Collected data

**********

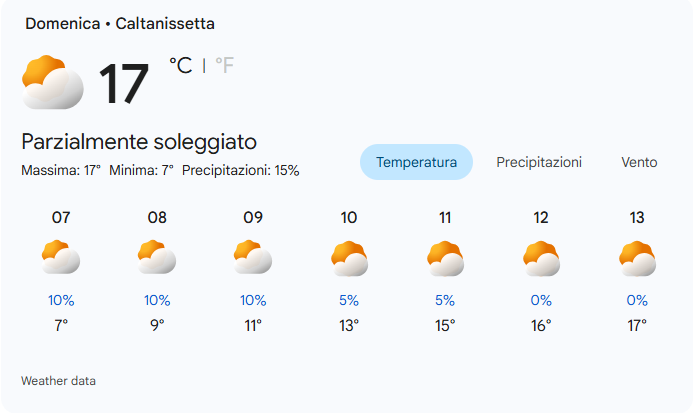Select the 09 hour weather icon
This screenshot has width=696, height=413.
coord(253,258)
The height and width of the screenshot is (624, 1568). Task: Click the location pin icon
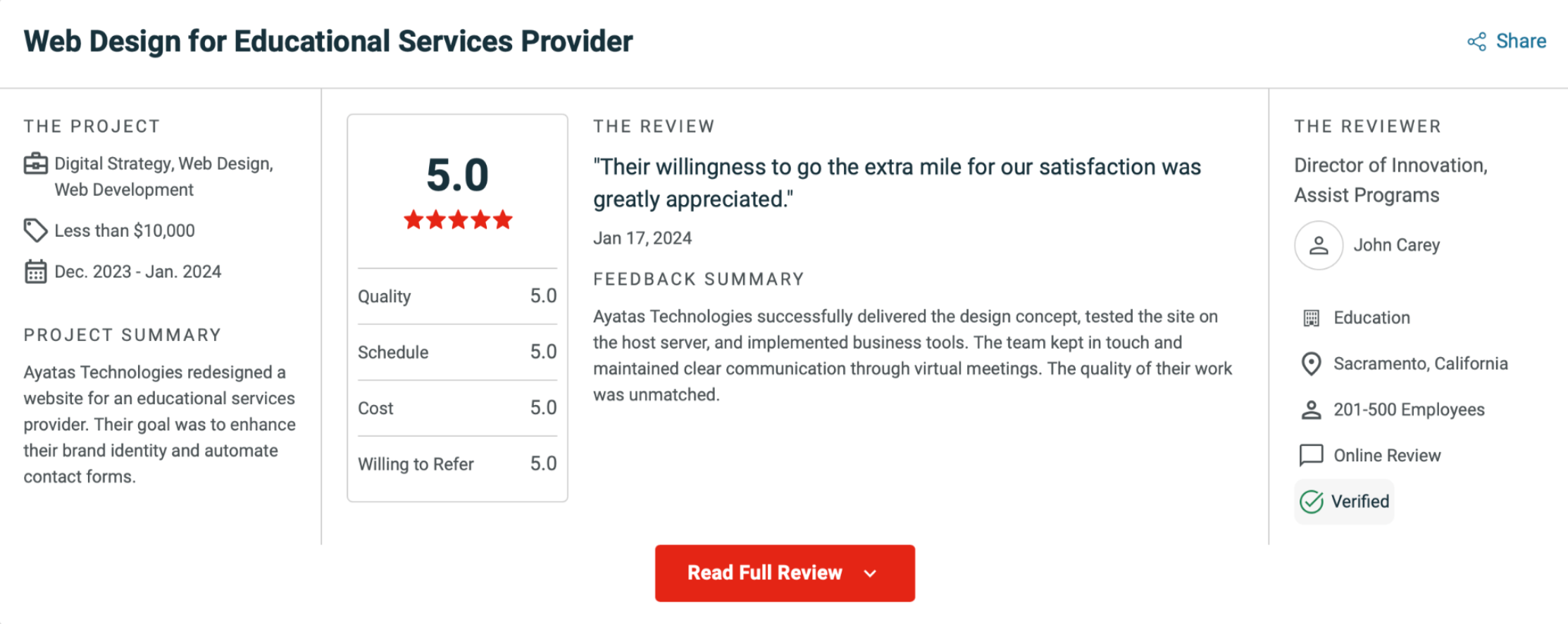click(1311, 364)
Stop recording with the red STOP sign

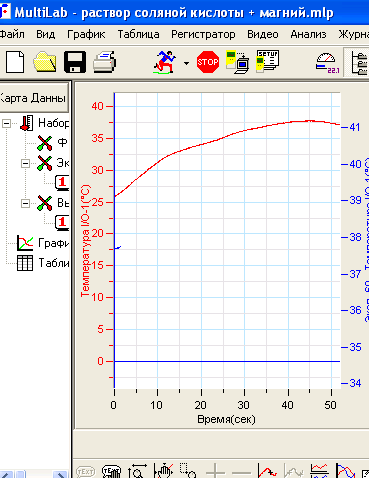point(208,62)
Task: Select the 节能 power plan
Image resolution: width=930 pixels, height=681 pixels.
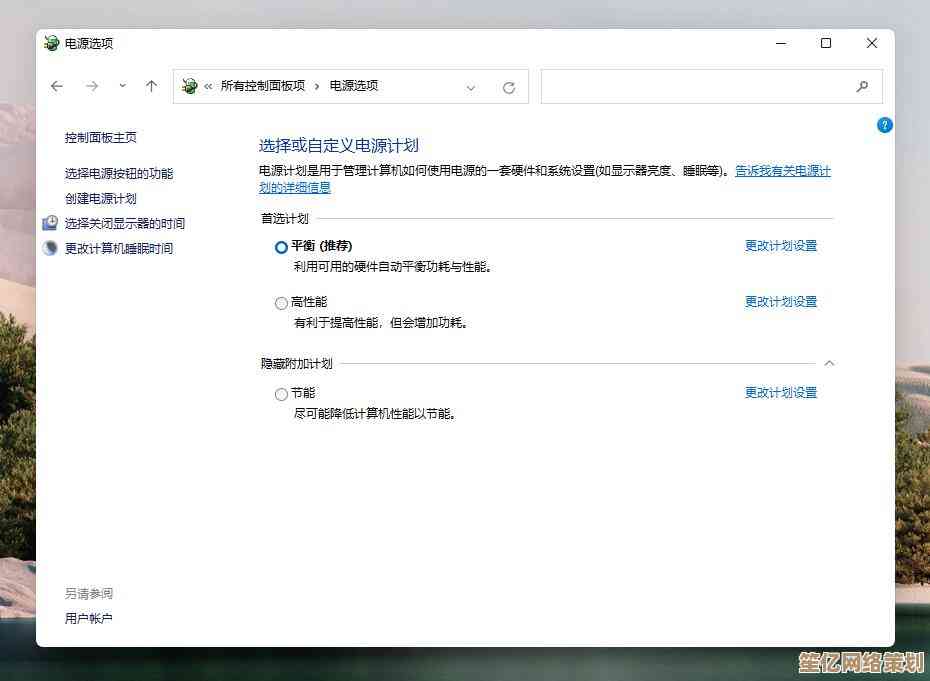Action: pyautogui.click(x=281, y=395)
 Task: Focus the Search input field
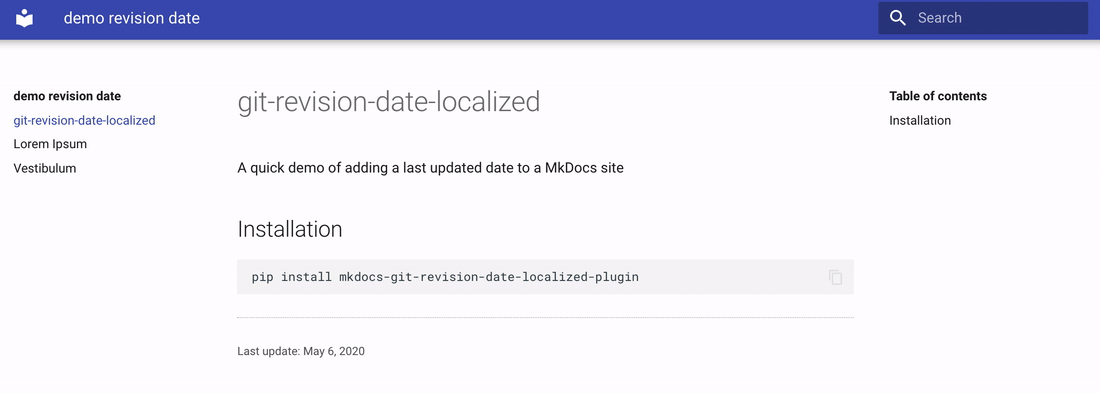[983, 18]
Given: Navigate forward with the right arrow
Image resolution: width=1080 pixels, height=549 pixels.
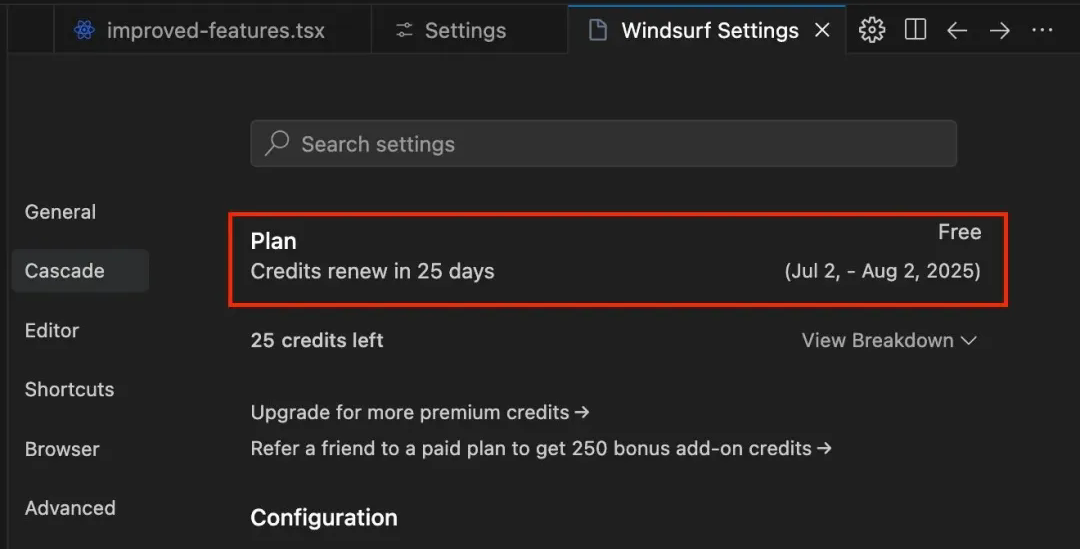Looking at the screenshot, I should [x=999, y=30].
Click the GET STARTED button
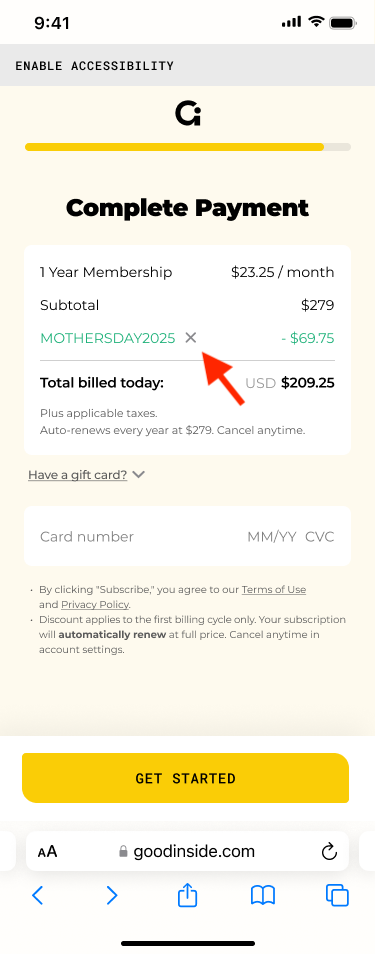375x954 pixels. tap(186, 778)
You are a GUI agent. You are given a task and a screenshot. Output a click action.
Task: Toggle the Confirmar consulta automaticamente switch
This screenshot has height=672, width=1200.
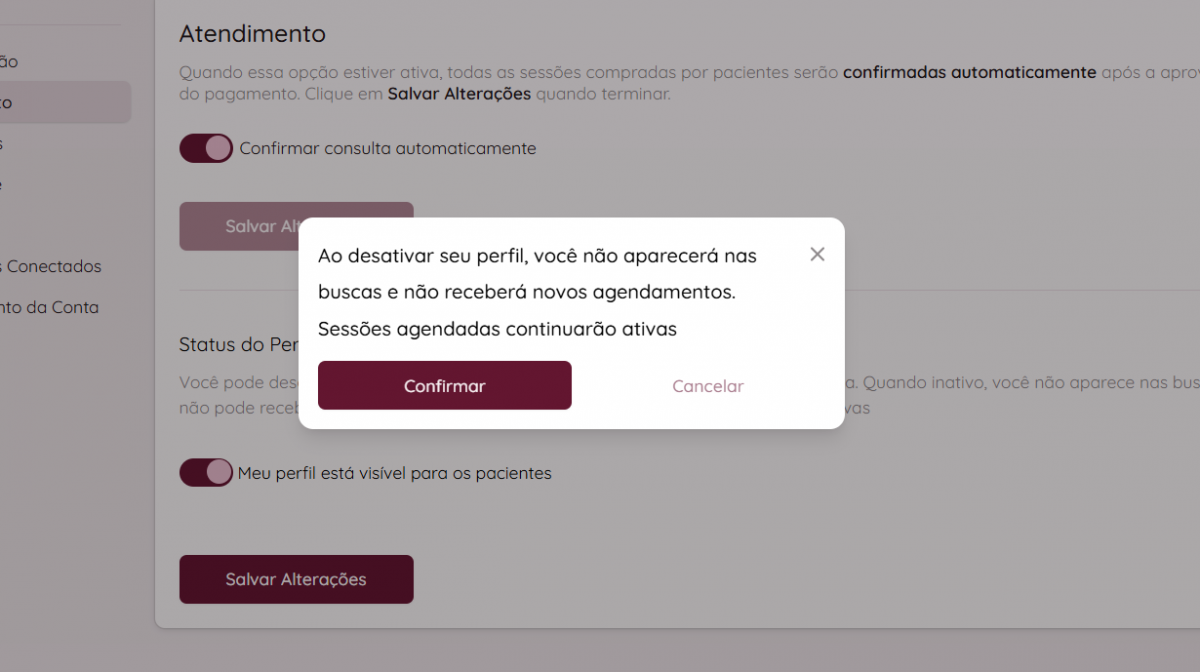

**********

- **Exercise goal**
Output exactly, and only, the lines running from the line containing "Image resolution: width=930" to the last line of the entries above, omitting the pictures.

- **Expected output**
Image resolution: width=930 pixels, height=681 pixels.
Action: pyautogui.click(x=281, y=395)
 Task: Focus the Search input field
[983, 18]
Given: Navigate forward with the right arrow
Image resolution: width=1080 pixels, height=549 pixels.
Looking at the screenshot, I should [x=999, y=30].
Click the GET STARTED button
375x954 pixels. tap(186, 778)
You are a GUI agent. You are given a task and a screenshot. Output a click action.
Task: Toggle the Confirmar consulta automaticamente switch
This screenshot has height=672, width=1200.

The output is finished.